GWT stärken Vogelschutz: Fachinput und Schulprojekt bringen neue Nistplätze

Eine Gruppe von Menschen, die auf Stühlen vor einem Bildschirm sitzenKatharina Bergmüller, BirdLife Österreich, informierte die Poly-SchülerInnen und das GWT-Team über den Vogelschutz in Österreich.Die Gemeindewerke Telfs (GWT) setzen gezielte Maßnahmen zum Schutz der Natur und beziehen dabei bewusst auch junge Menschen ein. Sie verfolgen einen Ansatz, der fachliche Expertise mit praxisnaher Bildungsarbeit verbindet. Auf Einladung der GWT brachte BirdLife Österreich aktuelles Fachwissen zum Vogelschutz ein. Poly-SchülerInnen verfolgten nicht nur den Vortrag, sondern setzen nun ein konkretes Folgeprojekt um. Rund 30 Nistkästen werden von ihnen gebaut und im Gemeindegebiet montiert.
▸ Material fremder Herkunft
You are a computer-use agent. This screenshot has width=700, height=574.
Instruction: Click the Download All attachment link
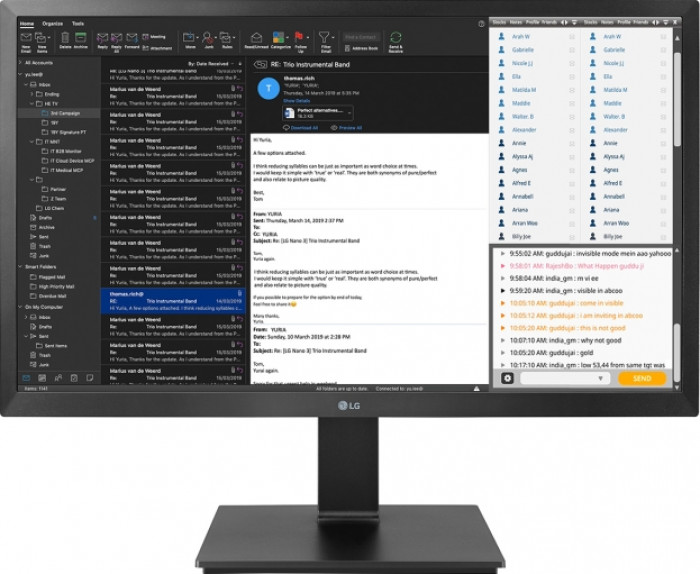302,128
Fachwissen trifft Engagement der Jugend

Im Fokus standen aktuelle Erkenntnisse zum Schutz heimischer Vogelarten, insbesondere im Kontext von Bau- und Sanierungsmaßnahmen im Bereich der Wasserinfrastruktur. Dabei wurde deutlich, dass natürliche Brutplätze zunehmend verloren gehen und künstliche Nistmöglichkeiten an Bedeutung gewinnen. BirdLife-Expertin Katharina Bergmüller vermittelte praxisnah, wie Brut- und Lebensräume geschützt werden können und welche Rolle Infrastrukturprojekte dabei spielen. 
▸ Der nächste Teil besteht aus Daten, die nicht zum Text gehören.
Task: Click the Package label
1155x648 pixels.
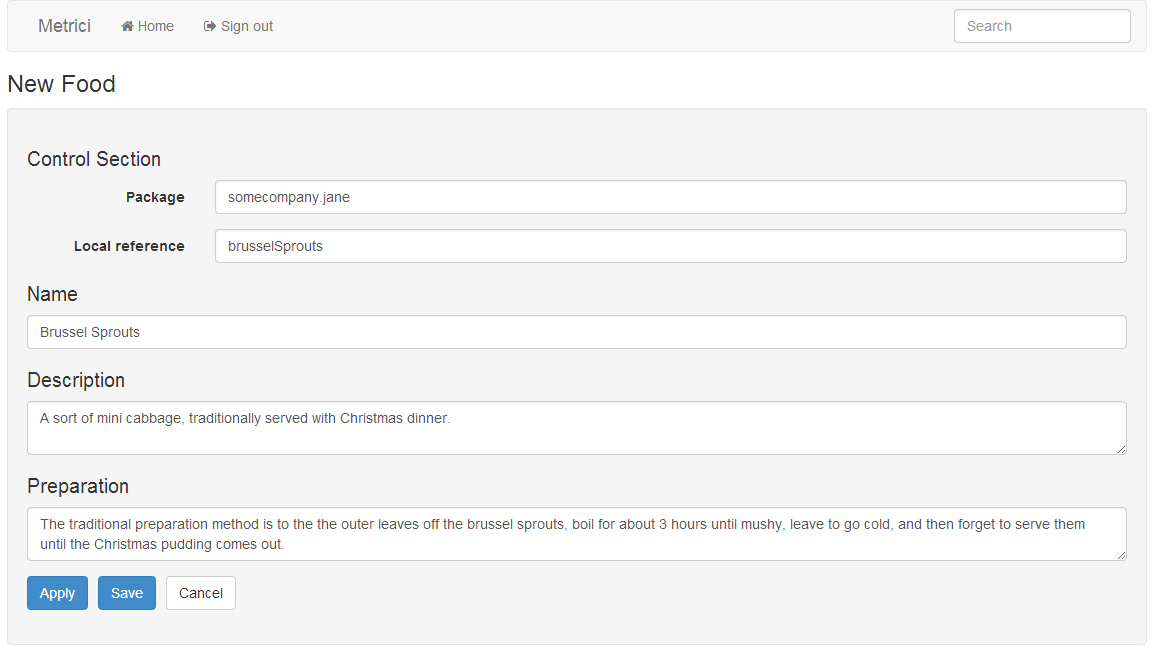Action: point(155,197)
Verantwortung bei Infrastrukturprojekten

„Ein Großteil unserer Arbeiten findet in ökologisch sensiblen Bereichen statt. Umso wichtiger ist es, unsere Projekte im Einklang mit der Natur umzusetzen und dabei auf fundiertes Fachwissen zurückzugreifen“, betont Emanuel Renner, Bereichsleiter für Trinkwasser und Abwasser bei den GWT. „Der Austausch hilft uns, unsere Maßnahmen noch gezielter und nachhaltiger auszurichten.“

Auch GWT-GF Gordon Köll unterstreicht die Bedeutung: „Als regionaler Infrastrukturpartner tragen wir Verantwortung – nicht nur für eine sichere Versorgung, sondern auch für den Schutz unserer Umwelt. Der fachliche Input gibt uns wichtige Impulse, den Naturschutz noch stärker in unsere tägliche Arbeit zu integrieren.“

Gerade im Wasserbereich – etwa bei Hochbehältern, Quellenfassungen oder Kanalnetzen – ist die Rücksichtnahme auf Brutzeiten, bestehende Lebensräume und mögliche Störfaktoren für Vögel ein zentraler Bestandteil einer zeitgemäßen Planung

Lernen vor Ort: Praxis im Gelände

Nach dem Fachvortrag folgte der Schritt ins Gelände: Gemeinsam mit ExpertInnen besichtigten die SchülerInnen das laufende Sanierungsprojekt beim Hochbehälter Rollmühle. Dort erlebten sie hautnah, wie technische Maßnahmen und ökologische Anforderungen zusammengeführt werden. Der Naturschutz wurde damit unmittelbar greifbar.

Konkrete Maßnahmen: Nistkästen aus dem Poly

Das Projekt bleibt jedoch nicht beim Wissenstransfer. In einem nächsten Schritt setzen die SchülerInnen das Gelernte eigenständig um: Sie fertigen rund 30 Nistkästen an, die anschließend im Gemeindegebiet montiert werden.

Damit leisten die GWT gemeinsam mit den Jugendlichen einen konkreten und nachhaltigen Beitrag zum Erhalt der Artenvielfalt in Telfs und stärken gleichzeitig das Bewusstsein für Umwelt- und Naturschutz bei der nächsten Generation.

Eine Gruppe von Menschen, die vor einem Gebäude stehenGemeinsam mit Emanuel Renner (links) besichtigten die Poly-SchülerInnen die aktuellen Sanierungsmaßnahmen des Wasserhochbehälters Rollmühle.